-- START OF Excerpted data --

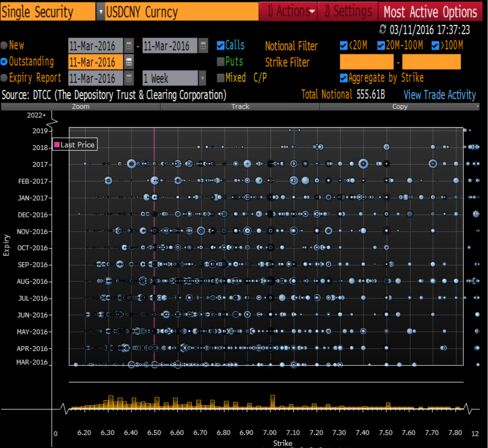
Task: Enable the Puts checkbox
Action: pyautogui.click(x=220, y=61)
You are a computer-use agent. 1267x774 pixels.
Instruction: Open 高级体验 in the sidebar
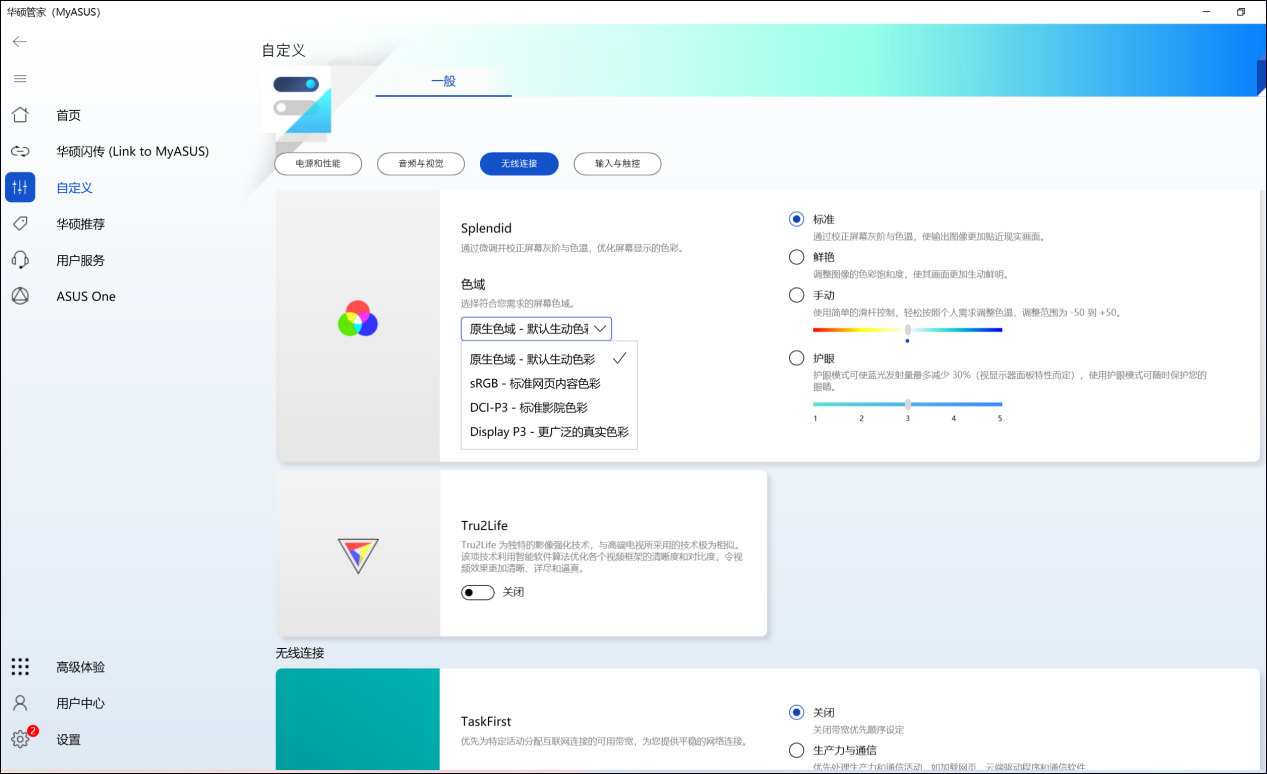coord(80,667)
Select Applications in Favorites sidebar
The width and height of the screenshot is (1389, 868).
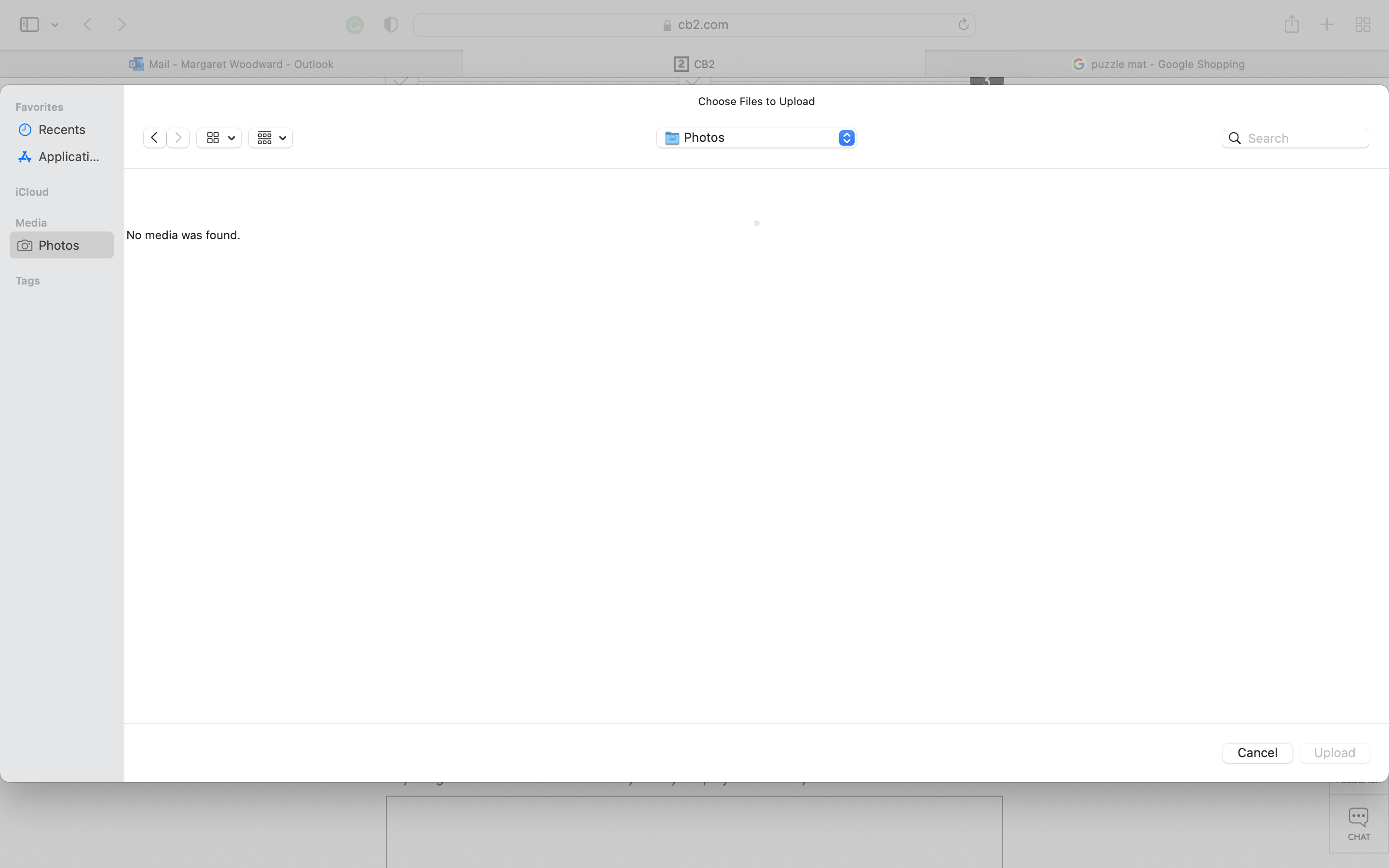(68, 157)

-- END OF Excerpted data --
-- START OF Excerpted data --

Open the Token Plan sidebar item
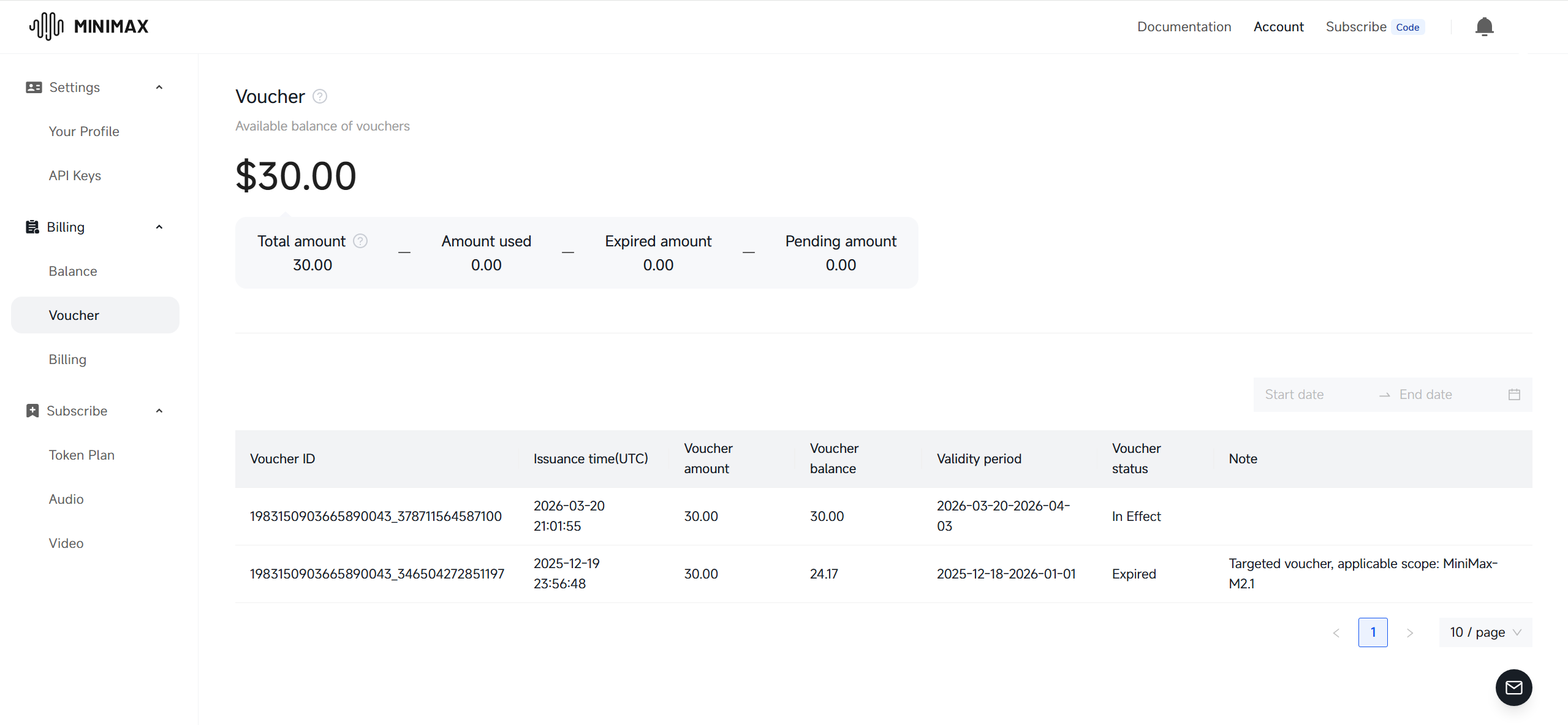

-- END OF Excerpted data --

Short exercise:
State how many lines in the records contain the word "Open". Give only the number.

Exercise response:
2